On paper, Ohio State was the dominant team in college football this season. They rolled through the first 10 games of their season, lost to Rose Bowl-bound Illinois by a touchdown, then beat archrival Michigan 14-3. Take nothing away from LSU, whose two losses were in overtime by a combined eight points.
The best thing that can be said about the Buckeyes’ performance Jan. 7 is that it wasn’t as embarrassing as last year’s 41-10 loss to Florida. Still, for the second year in a row, the Buckeyes of the regular season mysteriously disappeared. College football fans in general—not just Buckeye fans—have to be asking why.
One reason may be the gap between OSU’s last regular season game and the BCS game, and the gap in preparedness that goes with it. OSU played Michigan on Nov. 17—a break of over seven weeks. LSU’s came to the BCS game off a win in the SEC Championship on Dec. 1, giving them five weeks between games. OSU and Florida had a similar inequity the year before. Also note that this year’s Rose Bowl resulted in a USC blowout of Illinois. Illinois’ regular season ended Nov. 17, USC’s on Dec. 1. There are other factors at play, but it’s clear that Big Ten teams aren’t entering bowl games on the same conditional footing as their rivals.
This problem began several years ago, when most of the major collegiate conferences began extending their seasons (and generating more revenue) by holding a year-end championship game after the regular season. The SEC has a championship game. The Big Ten does not. I don’t think a championship game would work in the Big Ten, because, in most years, it would be a reprise of OSU-Michigan (although it would have been OSU-Illinois this year), and there aren’t enough couches in Columbus to burn for that to work.

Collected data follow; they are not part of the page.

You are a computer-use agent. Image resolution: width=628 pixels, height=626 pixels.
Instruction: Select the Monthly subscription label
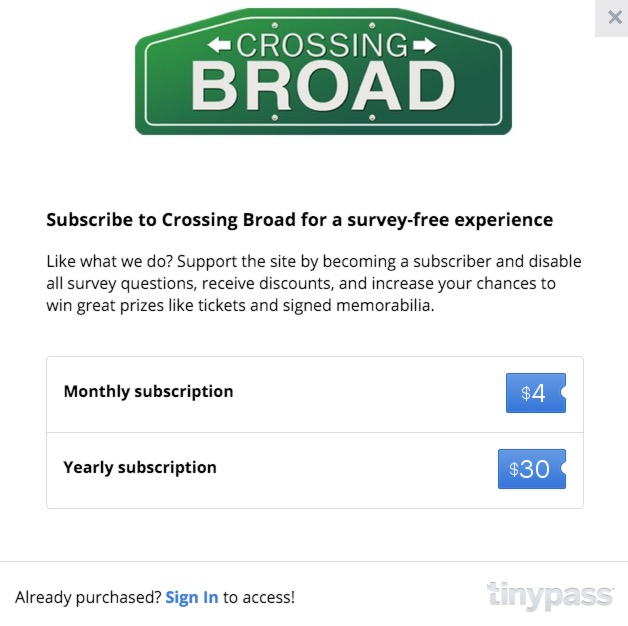148,392
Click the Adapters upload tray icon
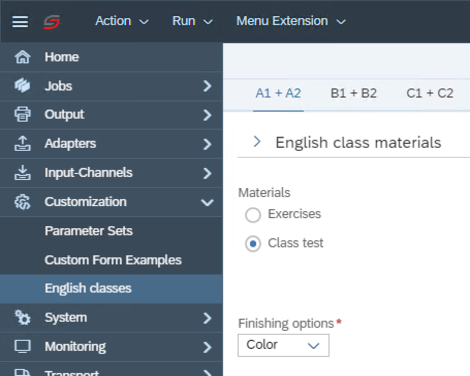Screen dimensions: 470x376 pos(22,144)
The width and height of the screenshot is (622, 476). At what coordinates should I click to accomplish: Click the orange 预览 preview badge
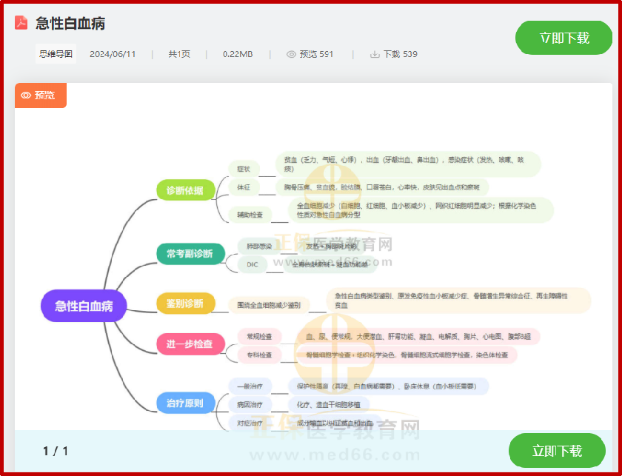(42, 96)
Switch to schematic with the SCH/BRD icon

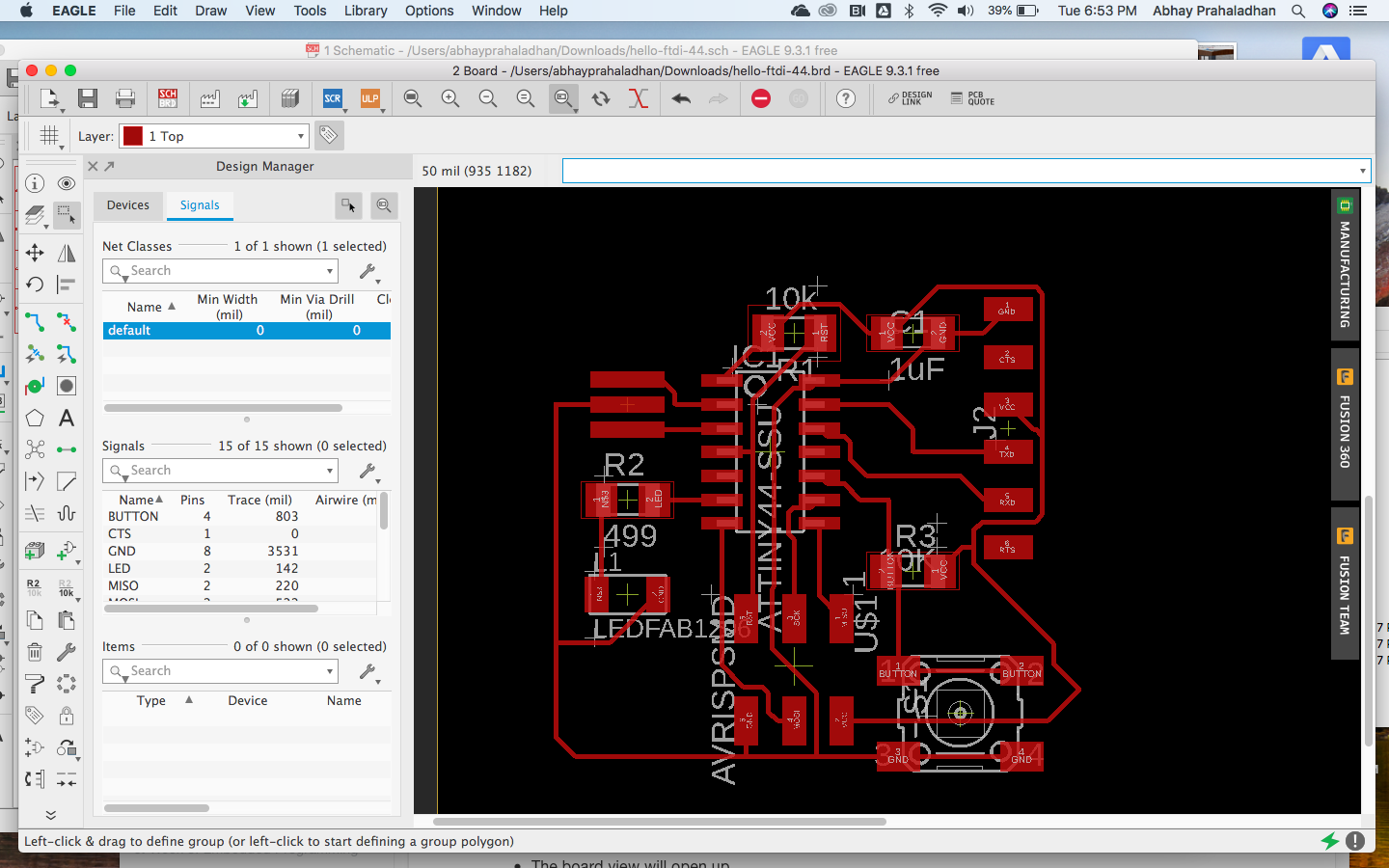tap(168, 98)
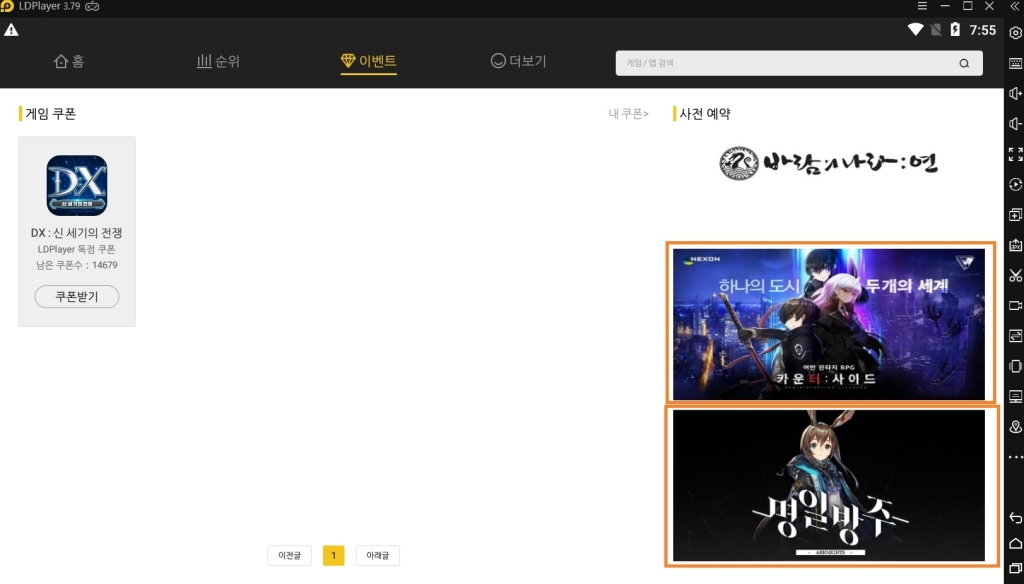Switch to the 홈 tab
This screenshot has width=1024, height=584.
pyautogui.click(x=69, y=62)
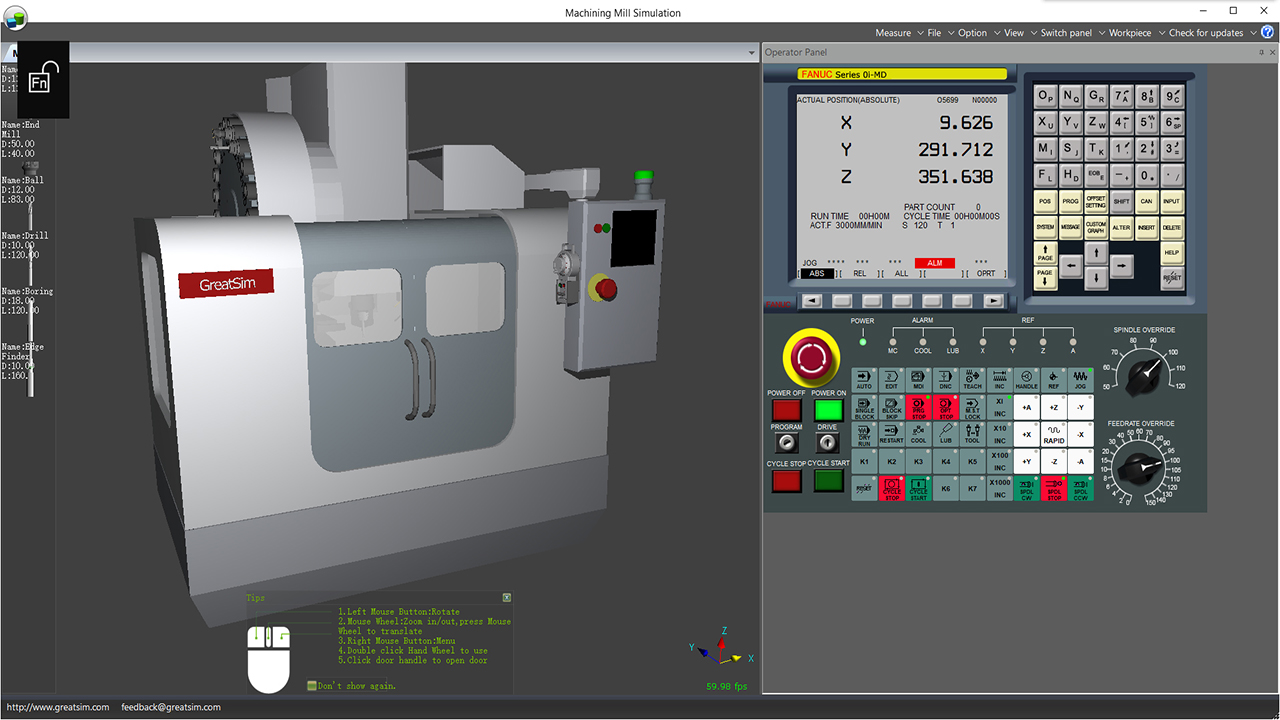Switch to MDI mode key
This screenshot has height=720, width=1280.
(x=918, y=380)
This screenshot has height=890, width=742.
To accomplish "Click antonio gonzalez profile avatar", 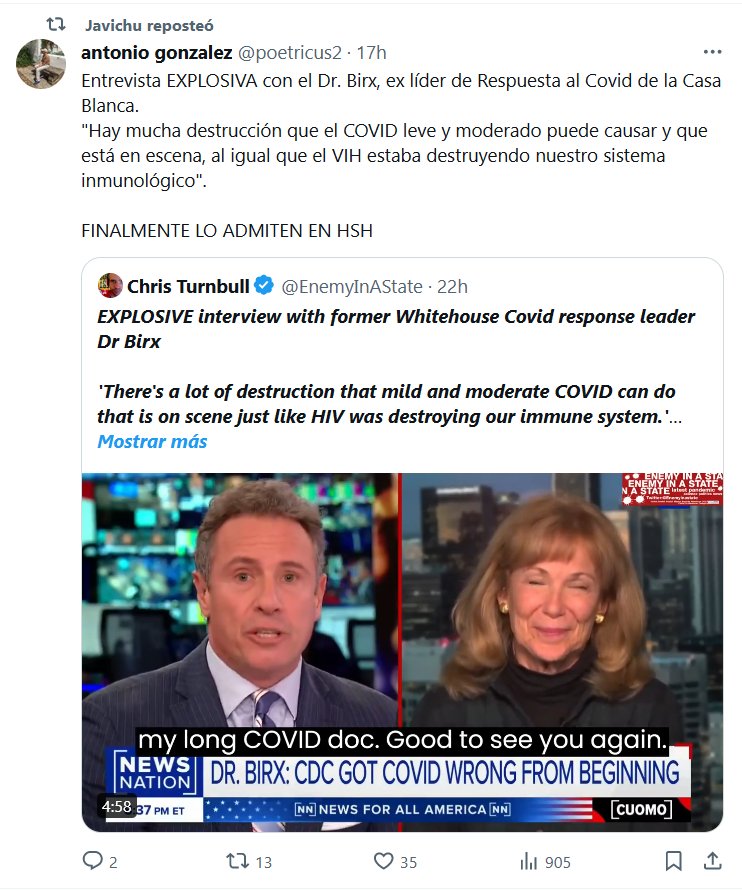I will [x=41, y=64].
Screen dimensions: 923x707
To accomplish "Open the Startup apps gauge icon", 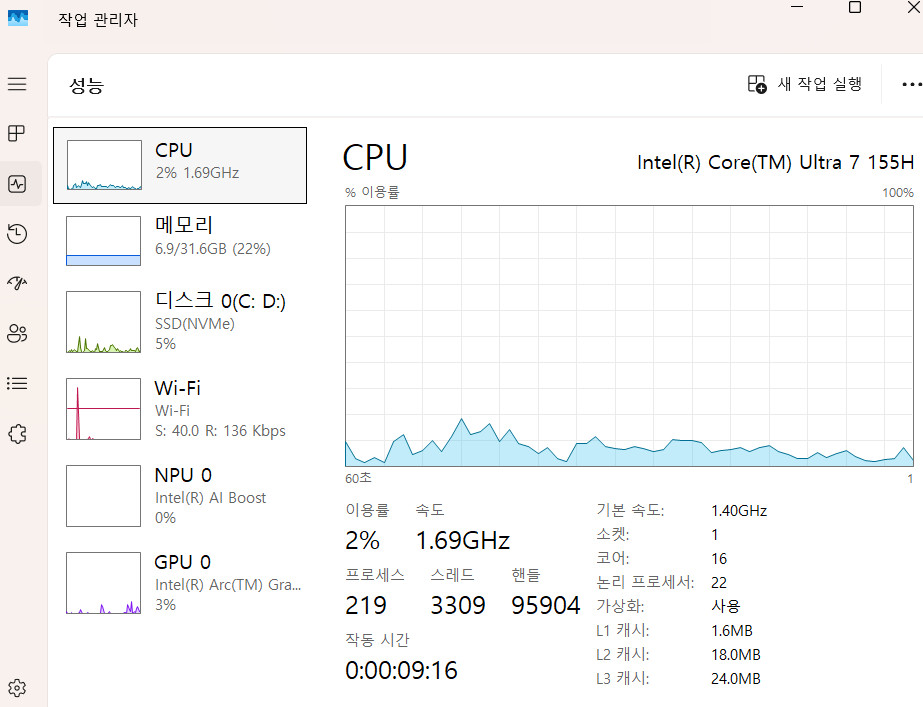I will click(17, 283).
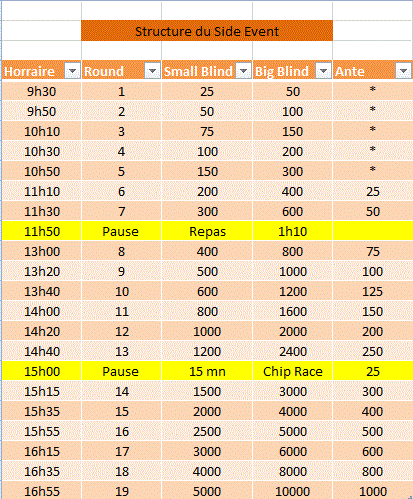Select the 15 mn pause cell
The height and width of the screenshot is (499, 413).
(207, 371)
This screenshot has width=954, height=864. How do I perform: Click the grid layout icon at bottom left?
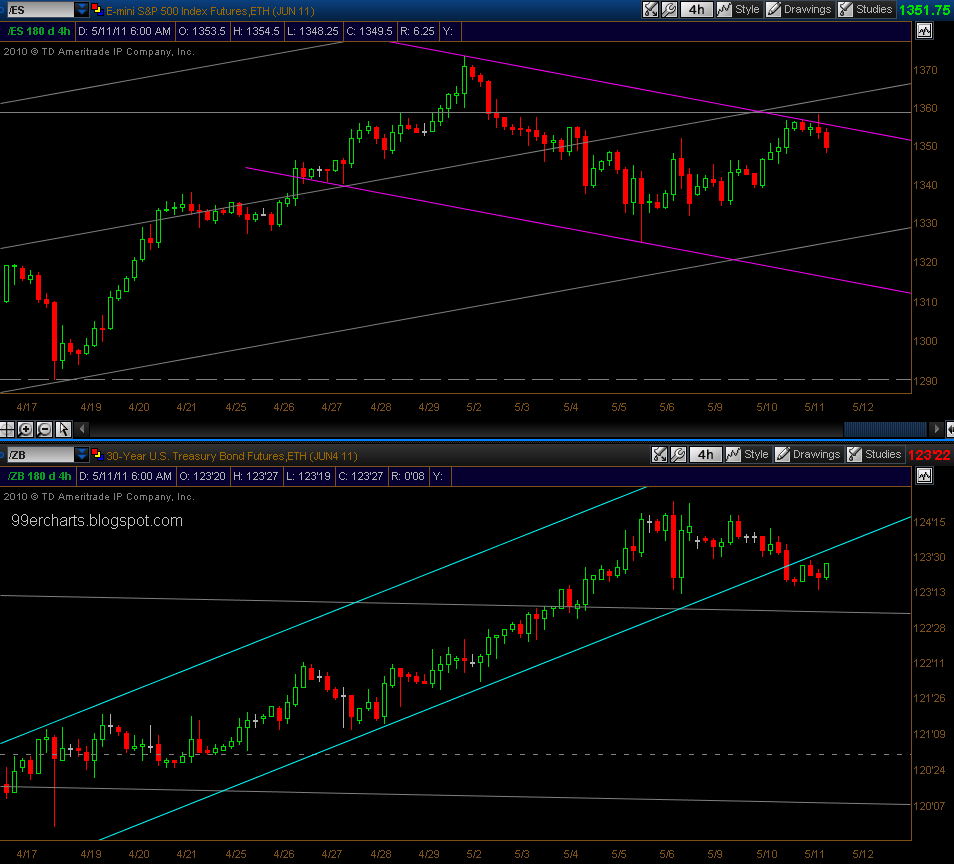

So, like many other pundits, I am going to invoke the dreaded “p” word. To paraphrase Jim Mora: Playoffs? Playoffs? I’m going to talk to you about playoffs—but not for the reason that most people mention.
In addition to all the talk about determining a college football champion in a “fair” manner (whatever that means), a playoff would be desirable because it would remove the gap between the last regular season game and the BCS championship. If the first playoff game were played during, say, the third weekend in December, the seven-week hiatus would be a thing of the past. Each team would have played the same number games in a reasonable time span.
Let there be a playoff among the top eight or 16 teams in the BCS rankings, with the top bowls affixing their names to a given game in whatever way they can agree upon. There would still be plenty of room on ESPN’s schedule for all the Who Cares Bowls that pit the fourth-place team in the WAC against the third-place team from Conference USA.
When the NCAA rejects a Division I-A playoff, it usually does so by making some ridiculous statement about education (as if Divisions I-AA, II and III, which have playoffs, don’t care about education?). The pre-bowl conditioning gap between conferences should give some schools, such as those in the Big Ten, cause to reconsider.